_EXERCISE DETAILS_
Nothing but a number is wanted here: the tally of lines in the material below that include "label".

_MATERIAL PROVIDED_
--- START ---
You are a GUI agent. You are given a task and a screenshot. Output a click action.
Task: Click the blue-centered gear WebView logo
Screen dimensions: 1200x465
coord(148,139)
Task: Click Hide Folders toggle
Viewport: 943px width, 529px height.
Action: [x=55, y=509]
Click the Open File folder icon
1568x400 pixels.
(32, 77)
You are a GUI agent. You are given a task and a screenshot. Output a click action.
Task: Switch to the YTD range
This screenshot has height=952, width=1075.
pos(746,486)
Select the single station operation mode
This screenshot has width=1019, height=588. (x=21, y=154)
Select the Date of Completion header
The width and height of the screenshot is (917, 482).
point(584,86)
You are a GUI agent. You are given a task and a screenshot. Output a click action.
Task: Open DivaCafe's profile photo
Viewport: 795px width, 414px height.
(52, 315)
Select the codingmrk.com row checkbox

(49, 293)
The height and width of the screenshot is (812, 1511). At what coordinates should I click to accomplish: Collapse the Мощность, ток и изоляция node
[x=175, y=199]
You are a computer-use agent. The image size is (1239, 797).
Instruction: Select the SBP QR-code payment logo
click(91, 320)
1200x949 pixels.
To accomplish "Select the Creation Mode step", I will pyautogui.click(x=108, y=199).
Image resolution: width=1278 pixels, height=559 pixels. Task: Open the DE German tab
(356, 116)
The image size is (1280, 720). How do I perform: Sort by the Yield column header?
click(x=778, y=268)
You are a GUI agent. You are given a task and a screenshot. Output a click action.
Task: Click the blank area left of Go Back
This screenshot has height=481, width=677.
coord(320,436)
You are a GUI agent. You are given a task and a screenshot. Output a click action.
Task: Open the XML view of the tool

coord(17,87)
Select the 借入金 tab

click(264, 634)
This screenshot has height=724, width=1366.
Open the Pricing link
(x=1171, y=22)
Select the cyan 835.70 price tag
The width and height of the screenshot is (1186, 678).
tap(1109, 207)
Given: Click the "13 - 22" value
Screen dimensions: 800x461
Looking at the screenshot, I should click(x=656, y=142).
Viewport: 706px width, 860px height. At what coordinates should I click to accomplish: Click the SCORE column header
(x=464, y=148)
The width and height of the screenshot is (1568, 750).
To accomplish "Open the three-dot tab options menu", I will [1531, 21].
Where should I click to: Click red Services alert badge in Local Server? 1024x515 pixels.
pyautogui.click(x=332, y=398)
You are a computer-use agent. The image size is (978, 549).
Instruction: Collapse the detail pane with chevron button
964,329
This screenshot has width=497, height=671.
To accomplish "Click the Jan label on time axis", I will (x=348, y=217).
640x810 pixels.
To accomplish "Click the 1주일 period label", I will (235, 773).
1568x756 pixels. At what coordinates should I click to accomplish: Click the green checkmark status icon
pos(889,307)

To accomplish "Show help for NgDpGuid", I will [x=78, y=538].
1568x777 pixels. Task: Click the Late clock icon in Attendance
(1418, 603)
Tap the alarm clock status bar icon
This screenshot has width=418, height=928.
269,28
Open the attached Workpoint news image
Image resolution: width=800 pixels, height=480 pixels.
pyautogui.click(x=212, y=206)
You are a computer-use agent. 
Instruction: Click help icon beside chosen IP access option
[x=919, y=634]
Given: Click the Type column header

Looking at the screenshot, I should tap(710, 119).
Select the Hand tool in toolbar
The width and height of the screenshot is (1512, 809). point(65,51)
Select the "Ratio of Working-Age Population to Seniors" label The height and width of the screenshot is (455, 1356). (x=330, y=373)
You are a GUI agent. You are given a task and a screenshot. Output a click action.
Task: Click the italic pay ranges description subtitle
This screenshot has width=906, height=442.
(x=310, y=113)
--- END ---
_EXERCISE ANSWER_
3